The sense of smell is one of the most vital faculties for teleost fish, as it enables them to detect chemical signals in the water to locate food, identify suitable habitats, communicate with other fish, find mates, and avoid pretators. For gilthead sea bream (Sparus aurata), a cornerstone species in aquaculture, these abilities are critical to their wellbeing, especially in controlled environments where water quality management directly affects their behavior and performance.
However, a recent study has shown that this sense can be significantly compromised by low oxygen levels in water, even under moderate hypoxic conditions. The findings indicate that the olfactory sensitivity of gilthead seabream decreases notably when exposed to compounds like L-cystieine under hypoxia, reducing their ability to detect critical stimuli.
This is particularly problematic in low-visibility environments, such as turbid waters in ponds systems or floating farms, where the sense of smell plays a compensatory role when vision is limited.
To investigate the connection between hypoxia and olfaction, researchers from the University of Toronto and the University of Algarve conducted an experiment using electro-olfactograms, a technique that measures electrical responses from sensory neurons in the olfactory epithelium when exposed to specific chemical stimuli.

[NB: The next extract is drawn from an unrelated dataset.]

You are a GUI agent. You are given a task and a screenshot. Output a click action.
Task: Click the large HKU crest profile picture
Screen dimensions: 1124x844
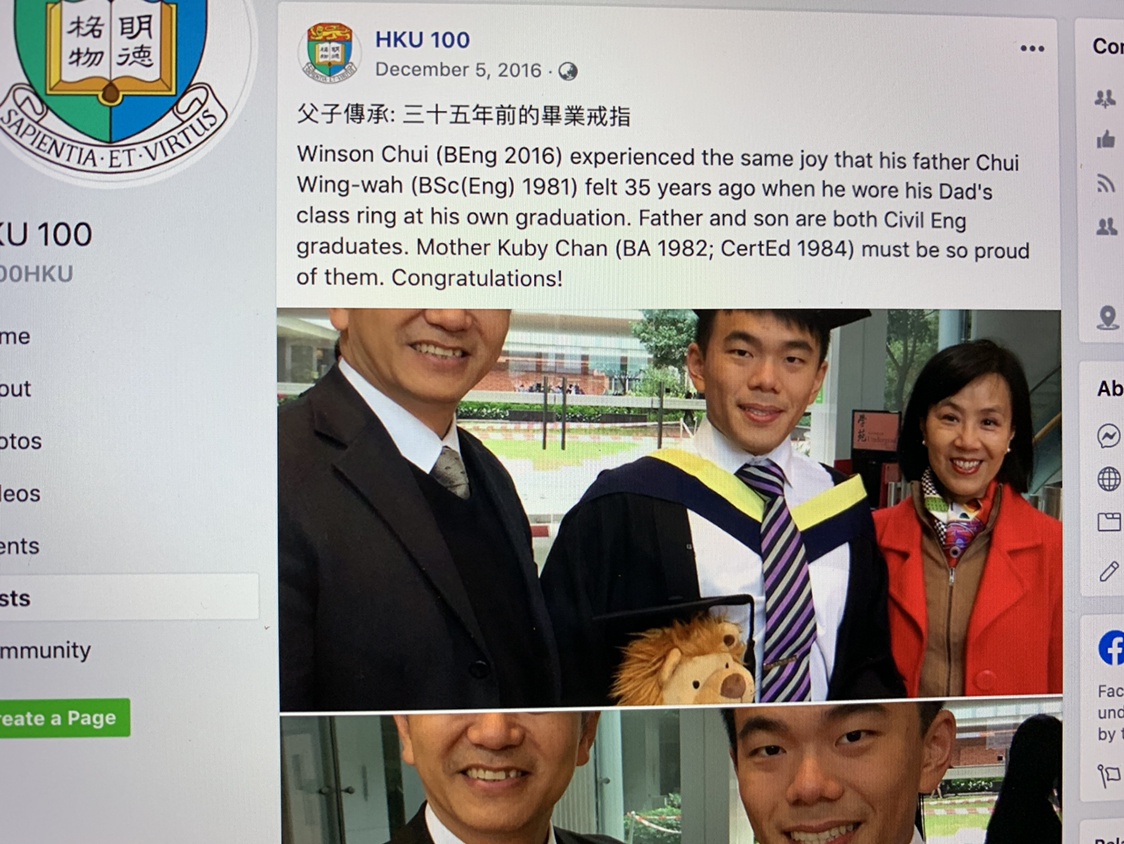115,79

The tested juvenile seabream weighing 200-300 grams under different levels of dissolved oxygen: normoxia (20 kPa O₂): standard oxygen conditions; Mild hypoxia (12.5 kPa O₂): 60% oxygen saturation; Moderate hypoxia (5.7 kPa O₂): 35% oxygen saturation.
To assess their olfactory capacity, the fish were exposed to three aminoacid commonly associated with odour detection: L-cysteine, L-arginine, and L-leucine, in five different concentrations.

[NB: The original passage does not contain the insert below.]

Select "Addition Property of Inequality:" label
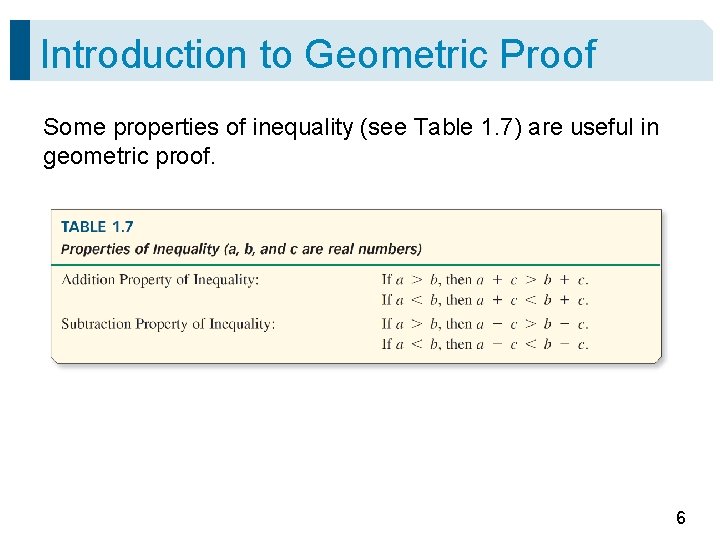This screenshot has height=540, width=720. 160,279
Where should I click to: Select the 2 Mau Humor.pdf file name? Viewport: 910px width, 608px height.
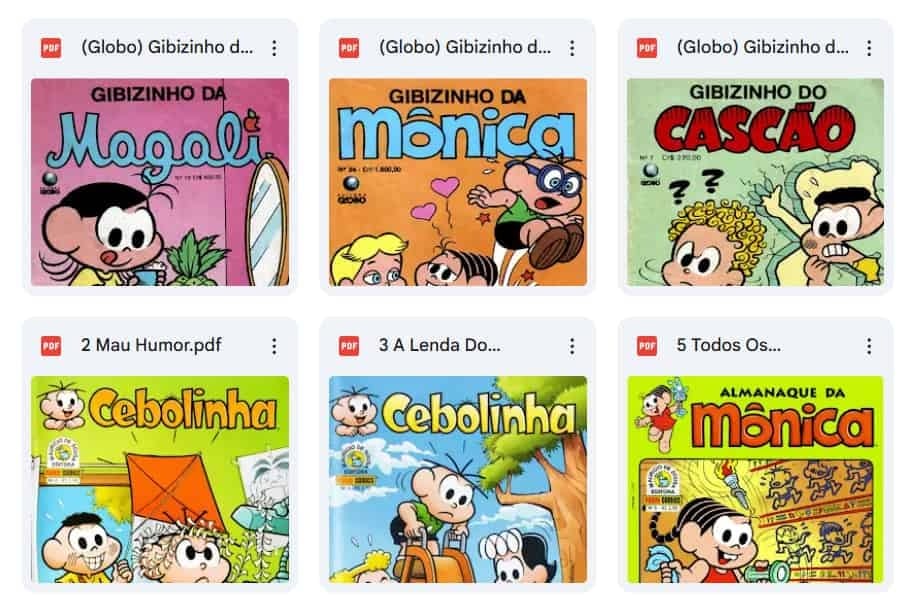[151, 345]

The results revealed a significant decrease in olfactory sensitivity to L-cysteine and L-arginine under mild and moderate hypoxia, but not detectable effect on L-leucine. For L-cysteine, the response decreased by 16% under mild hypoxia and by 17% under moderate hypoxia at the highest concentrations tested.
Encouragingly, the olfactory sensitivity of the fish fully recovered once normoxic conditions were restored, indicating that the effects of hypoxia are reversible if corrected in time.
The study highlights that even mild levels of hypoxia can impact critical functions for the survival of gilthead seabream, such as feeding and reproduction. This underscores the importance of maintaining optimal levels of dissolved oxygen in aquaculture systems to avoid issues related to stress, behavior, and productivity.
In the context of aquaculture, these findings have direct implications for designing effective environmental management strategies. Ensuring a constant oxygen supply can improve the wellbeing of gilthead seabream and enhance the sustainability of their production, benefiting both farmers and the ecosystems in which they operate.
This research also paves the way for future studies to explore methods to mitigate these effects and optimize farming practices in controlled environments.